Tuesday, May 18

Turning 18 in the year of Covid-19: young people between bitterness and anxiety

The feast of their 18th birthday is played on Russian roulette. Born in April? Confinement, we forget the celebrations… Born in July? Deconfinement, fiesta! End of October ? Curfew, in bed with the chickens. November? Reconfinement, no luck… For who was born in 2002, the long-awaited celebration of the majority in the excitement and smell of alcohol is a fluke.
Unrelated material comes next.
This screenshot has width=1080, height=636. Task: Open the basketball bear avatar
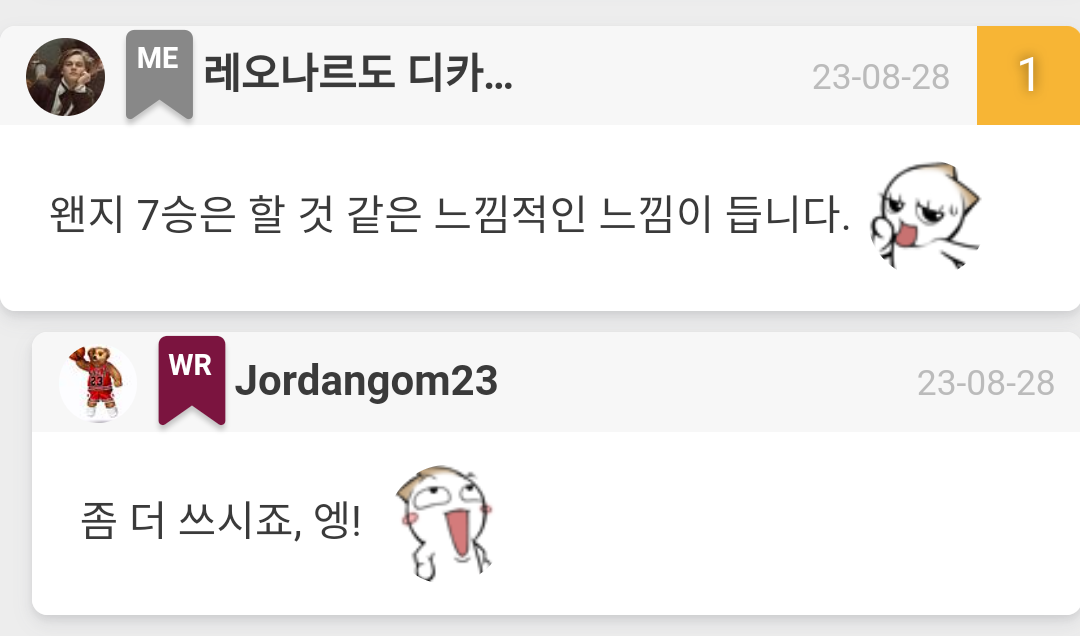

Luckily, Mathieu, who studies communication closely but from a distance at the IUT of Troyes. On June 22, he was able to gather around thirty friends at his home, even if the fear that a cluster will develop in the house ” regularly crossed his mind. Versant malchance, Matthéo, in Grande-Synthe (North), born in October. Out of school for two years, just new to civic service, the young man with long brown hair had, for a long time, planned a memorable party in a neighborhood hall. “We would have danced the night away, I would have played with my metal band. “ The Covid-19 dampened his enthusiasm. “Two friends came to have a drink with me. Obviously, it was a bit rotten. I won’t have any memories. “

Common haunt of this millennial generation: starting their adult life in the family living room, in front of a thawed strawberry plant, surrounded by dad, mom and little sister. Relight the candles, no time to take the picture, smile my darling! In psychology college behind her computer, Louise, 18 in December, has already given up on the evening planned in a bar in the Marais reserved for girls, in Paris. “It was a statement, for me… I fell back on a house party, but even that plan fell through. It’s going to end with a cake … There won’t be a before, after. We’re going to remain stupid teenagers in our room, popping buttons. “

Disappointed expectations

They are 17 or 18 years old, still going to high school when they are not trying to study, work, or simply find a reason to get up in the morning. “The major stages that marked their journey to become young adults have disappeared, observes sociologist Monique Dagnaud, research director at CNRS. The age of possibilities, this post-adolescence period when one enjoys one’s freedom, has become the age of agonizing uncertainties. The Covid made them get old in a few months. “ He deprived them of rites of passage as much as of recklessness. With that lightness peculiar to early youth where parents still provide for the essentials, where life and the world open up, infinite, where loves are fleeting, friendships believe themselves to be eternal.